Dopo la guerra i rapporti con le imprese americane ripresero rapidamente, chiudendo la parentesi della guerra durante la quale l’attività dell’impresa si era limitata a lavori di fortuna e a qualche attività forzosa da parte dei tedeschi. Il piano Marshall ridette slancio all’industria petrolifera e fece la fortuna delle imprese di montaggio come la Ponticelli, che dai primi anni Cinquanta procedette a un aumento del capitale sociale per ottenere commesse che le assicurarono un decollo rapido e durevole. La Ponticelli Frères si era dotata anche, nel 1949, di una divisione tubature industriali, in particolare per le raffinerie. La Sarl Pontic, creata come impresa autonoma da Celeste e Bonfiglio, fu diretta dall’ingegnere Roger Large, divenuto genero di Ponticelli nel 1946.
Nel frattempo, a causa di dissidi dovuti principalmente al suo carattere irruento che rendeva a volte difficili i rapporti con i clienti, sotto la pressione del fratello Celeste, Ponticelli si ritirò dalla direzione dei cantieri dalla metà degli anni Cinquanta per dedicarsi alla manutenzione dei materiali. Andò in pensione all’inizio degli anni Sessanta. Morì, all’età di 110 anni, il 12 marzo 2008.
In circa vent’anni la sua impresa, da considerarsi media agli inizi degli anni Cinquanta, divenne uno dei grandi gruppi francesi di montaggio di ciminiere e di tubature industriali, giunta oggi, con le filiali francesi e non, a circa 5000 dipendenti.
Negli ultimi anni della sua lunga vita Ponticelli divenne un personaggio noto. Con il venir meno degli ultimi poilus, i veterani francesi della prima guerra mondiale sopravvissuti nel XXI secolo, era stato sempre più presente sulla scena pubblica nazionale francese.
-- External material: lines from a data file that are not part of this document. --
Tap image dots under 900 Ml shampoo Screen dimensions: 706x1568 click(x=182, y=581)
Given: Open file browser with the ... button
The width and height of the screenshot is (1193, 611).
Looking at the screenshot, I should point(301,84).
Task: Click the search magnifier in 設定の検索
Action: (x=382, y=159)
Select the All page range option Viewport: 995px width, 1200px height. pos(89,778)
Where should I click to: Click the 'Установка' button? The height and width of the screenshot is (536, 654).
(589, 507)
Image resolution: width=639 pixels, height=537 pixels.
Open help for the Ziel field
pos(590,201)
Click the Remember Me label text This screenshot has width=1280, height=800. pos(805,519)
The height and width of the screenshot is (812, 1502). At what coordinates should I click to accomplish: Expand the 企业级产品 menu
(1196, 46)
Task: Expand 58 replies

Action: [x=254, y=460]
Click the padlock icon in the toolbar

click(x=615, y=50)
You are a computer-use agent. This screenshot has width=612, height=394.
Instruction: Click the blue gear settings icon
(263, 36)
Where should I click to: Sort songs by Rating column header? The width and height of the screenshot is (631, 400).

Proprio in quanto ultimo dei poilus, fu sepolto alla presenza del presidente della Repubblica francese, Nicolas Sarkozy, e del ministro della Difesa italiano, Arturo Parisi, con gli onori militari ma in forma sobria, senza défilé e non al Pantheon per sua esplicita richiesta, in omaggio a tutte le vittime civili e militari della Grande Guerra.
Fonti e Bibl.: Parigi, Archives départementales, État signalétique et de service, 3e Bureau, D4R1/3836, 1940, matricola 8085; Registro di commercio, impresa Ponticelli frères (1932).
D. Barjot, La grande entreprise française de travaux publics (1883-1974), Parigi 2006; N. Offenstadt, Le pays a un héros: le dernier poilu, in L’Histoire, 2007, n. 320, pp. 25 s.